ЗАДАНИЕ
Продолжите отрывок о слухе про сына Сталина в швейцарском городке, начав сразу после его последнего предложения.

ОТРЫВОК ТЕКСТА
--------------------
Эта шутка со временем обернулась слухом о том, что в Швейцарии в городе Невилль проживает сын Сталина — Яков. Немцы уже капитулировали, авторитет Советской Армии в Европе был чрезвычайно высок, и газеты на первых полосах печатали фотографии советских маршалов и военачальников. Местные жители решили часть «славы» присвоить и своему маленькому городку, в котором-де проживает сын самого Великого Сталина — Яков, бывший в плену у немцев и перебежавший в Швейцарию.
В городок стали приходить посылки и бандероли на имя Сталина, и долгое время багажное отделение станции было забито различными почтовыми отправлениями, пока Крупович не внес ясность в суть дела, и личность Сталина также быстро испарилась, как и возникла.
--------------------
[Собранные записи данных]
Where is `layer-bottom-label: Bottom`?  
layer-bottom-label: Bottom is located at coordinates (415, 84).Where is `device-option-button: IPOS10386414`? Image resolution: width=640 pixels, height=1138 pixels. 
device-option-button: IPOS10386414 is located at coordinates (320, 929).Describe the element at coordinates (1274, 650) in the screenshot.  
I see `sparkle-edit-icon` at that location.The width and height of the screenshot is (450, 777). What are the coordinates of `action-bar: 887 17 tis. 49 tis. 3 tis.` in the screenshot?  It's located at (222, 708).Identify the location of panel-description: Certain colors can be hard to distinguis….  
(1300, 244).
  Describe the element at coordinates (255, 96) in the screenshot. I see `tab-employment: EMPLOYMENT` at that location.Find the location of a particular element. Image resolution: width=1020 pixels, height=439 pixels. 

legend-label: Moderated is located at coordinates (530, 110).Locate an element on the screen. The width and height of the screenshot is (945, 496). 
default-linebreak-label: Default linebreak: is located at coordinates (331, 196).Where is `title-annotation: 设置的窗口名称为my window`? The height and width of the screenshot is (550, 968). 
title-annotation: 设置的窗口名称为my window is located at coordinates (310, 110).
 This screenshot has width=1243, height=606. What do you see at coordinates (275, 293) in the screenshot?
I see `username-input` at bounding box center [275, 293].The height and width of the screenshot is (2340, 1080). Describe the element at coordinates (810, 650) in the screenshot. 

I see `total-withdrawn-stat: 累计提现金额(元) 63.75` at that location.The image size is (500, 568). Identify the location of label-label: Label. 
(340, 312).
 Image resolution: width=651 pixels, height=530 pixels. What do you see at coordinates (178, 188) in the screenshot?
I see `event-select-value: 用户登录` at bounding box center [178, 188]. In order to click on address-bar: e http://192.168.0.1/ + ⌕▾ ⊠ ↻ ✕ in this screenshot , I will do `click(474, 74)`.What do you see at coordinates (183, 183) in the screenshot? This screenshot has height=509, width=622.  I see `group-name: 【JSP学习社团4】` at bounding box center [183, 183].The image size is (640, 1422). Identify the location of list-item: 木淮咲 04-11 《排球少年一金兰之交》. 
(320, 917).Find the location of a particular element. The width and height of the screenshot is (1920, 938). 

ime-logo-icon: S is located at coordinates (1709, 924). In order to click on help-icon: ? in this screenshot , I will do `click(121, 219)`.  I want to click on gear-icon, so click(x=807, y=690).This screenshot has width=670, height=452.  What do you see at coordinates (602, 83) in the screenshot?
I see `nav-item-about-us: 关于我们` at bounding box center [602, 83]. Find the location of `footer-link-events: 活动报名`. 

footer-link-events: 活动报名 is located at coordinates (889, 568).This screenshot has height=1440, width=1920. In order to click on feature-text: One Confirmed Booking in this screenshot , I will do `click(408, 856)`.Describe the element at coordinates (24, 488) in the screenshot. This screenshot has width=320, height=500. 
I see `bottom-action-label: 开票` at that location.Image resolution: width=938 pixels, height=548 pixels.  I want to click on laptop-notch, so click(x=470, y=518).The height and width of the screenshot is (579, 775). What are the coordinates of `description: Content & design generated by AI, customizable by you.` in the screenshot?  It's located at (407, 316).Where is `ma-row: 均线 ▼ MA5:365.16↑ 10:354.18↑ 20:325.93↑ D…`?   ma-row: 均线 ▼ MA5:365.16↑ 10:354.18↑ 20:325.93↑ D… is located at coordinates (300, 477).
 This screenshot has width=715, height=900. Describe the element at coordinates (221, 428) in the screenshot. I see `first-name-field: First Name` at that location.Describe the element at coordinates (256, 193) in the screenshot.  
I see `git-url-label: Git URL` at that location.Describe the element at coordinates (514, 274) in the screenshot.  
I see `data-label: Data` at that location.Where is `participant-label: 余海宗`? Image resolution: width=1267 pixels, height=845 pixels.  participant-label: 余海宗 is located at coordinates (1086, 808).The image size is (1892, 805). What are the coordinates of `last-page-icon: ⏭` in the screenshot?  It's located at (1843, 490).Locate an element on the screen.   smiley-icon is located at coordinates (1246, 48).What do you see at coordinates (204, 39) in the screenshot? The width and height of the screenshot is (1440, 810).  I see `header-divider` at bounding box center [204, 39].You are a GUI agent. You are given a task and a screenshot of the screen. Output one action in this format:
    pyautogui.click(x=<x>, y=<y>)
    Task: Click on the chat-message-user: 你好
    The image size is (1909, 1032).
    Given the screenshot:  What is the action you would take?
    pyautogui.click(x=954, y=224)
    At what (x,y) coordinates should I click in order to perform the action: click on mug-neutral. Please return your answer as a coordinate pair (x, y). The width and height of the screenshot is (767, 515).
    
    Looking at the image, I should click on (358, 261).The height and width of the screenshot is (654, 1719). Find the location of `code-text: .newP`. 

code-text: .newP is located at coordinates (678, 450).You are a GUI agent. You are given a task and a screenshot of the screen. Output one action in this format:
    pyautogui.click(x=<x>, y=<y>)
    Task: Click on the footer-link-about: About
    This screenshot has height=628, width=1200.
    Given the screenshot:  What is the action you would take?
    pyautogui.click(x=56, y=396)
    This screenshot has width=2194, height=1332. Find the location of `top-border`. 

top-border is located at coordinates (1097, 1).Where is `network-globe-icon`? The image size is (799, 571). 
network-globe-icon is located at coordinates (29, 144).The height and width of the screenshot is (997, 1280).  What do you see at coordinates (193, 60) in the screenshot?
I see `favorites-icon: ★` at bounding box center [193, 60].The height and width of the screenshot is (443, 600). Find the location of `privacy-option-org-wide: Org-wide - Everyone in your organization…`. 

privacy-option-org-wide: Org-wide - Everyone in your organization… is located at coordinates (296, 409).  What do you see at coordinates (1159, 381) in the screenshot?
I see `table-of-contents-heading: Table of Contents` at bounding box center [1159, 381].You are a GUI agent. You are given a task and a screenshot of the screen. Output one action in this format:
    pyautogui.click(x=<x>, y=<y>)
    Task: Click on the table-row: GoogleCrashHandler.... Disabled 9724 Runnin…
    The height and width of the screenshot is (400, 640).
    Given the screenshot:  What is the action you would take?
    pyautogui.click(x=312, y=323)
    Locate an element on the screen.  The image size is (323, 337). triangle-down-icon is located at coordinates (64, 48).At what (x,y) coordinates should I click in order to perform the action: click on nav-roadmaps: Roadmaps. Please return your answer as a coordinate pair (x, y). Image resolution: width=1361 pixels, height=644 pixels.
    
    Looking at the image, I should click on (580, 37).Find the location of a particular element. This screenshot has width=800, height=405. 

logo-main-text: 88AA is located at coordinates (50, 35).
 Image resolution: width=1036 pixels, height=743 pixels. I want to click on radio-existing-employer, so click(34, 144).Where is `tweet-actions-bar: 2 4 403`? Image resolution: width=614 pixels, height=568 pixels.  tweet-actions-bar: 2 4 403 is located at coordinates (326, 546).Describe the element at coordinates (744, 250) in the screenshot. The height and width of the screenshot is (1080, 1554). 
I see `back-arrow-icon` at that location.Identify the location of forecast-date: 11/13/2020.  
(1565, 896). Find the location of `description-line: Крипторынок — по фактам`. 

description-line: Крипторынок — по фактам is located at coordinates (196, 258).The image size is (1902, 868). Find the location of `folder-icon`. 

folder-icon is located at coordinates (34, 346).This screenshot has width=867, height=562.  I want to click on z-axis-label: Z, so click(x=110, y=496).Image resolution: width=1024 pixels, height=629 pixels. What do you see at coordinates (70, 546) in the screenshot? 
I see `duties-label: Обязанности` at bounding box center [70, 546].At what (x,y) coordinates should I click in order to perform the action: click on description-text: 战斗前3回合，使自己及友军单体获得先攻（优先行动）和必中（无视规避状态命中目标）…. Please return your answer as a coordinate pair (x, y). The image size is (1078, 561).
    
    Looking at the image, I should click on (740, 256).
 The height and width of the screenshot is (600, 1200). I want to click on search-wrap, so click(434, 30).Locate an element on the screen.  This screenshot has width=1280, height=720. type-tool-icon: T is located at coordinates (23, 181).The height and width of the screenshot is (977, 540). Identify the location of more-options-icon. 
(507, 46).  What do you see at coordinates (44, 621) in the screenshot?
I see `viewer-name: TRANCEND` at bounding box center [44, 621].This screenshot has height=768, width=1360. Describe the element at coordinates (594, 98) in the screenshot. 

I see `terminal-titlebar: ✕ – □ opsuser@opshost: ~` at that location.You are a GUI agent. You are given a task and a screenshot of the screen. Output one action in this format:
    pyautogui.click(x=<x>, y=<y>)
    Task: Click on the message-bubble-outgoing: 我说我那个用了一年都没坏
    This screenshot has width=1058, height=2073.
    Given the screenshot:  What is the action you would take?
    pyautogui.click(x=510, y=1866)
--------------------
ОТВЕТ
После полученного письма из Парижа Крупович побывал в Берне и через комиссариат интернированных и госпитализированных добился своего назначения на должность офицера связи. Вскоре он забрал свои вещи и поселился в тихом районе Берна на частной квартире.
Наше положение позволяло жить, не задумываться о хлебе насущном. Кроме готового стола в ресторане, мы еще получали двенадцать франков в месяц на карманные расходы. Когда Круповичу нужны были деньги, все наше денежное довольствие переходило в его распоряжение.
Энергия Круповича постоянно требовала участия в активной деятельности. Ему было в то время тридцать пять лет — возраст зрелого человека, за плечами которого была самостоятельная жизнь в Ленинграде, военно-медицинская академия, специальность нейрохирурга, практическая работа врачом на подводном флоте, война и плен. И в плену он не затерялся в общей массе людей, отличное знание немецкого языка, познания английского и французского, наконец, житейский опыт позволили занять ему место офицера связи.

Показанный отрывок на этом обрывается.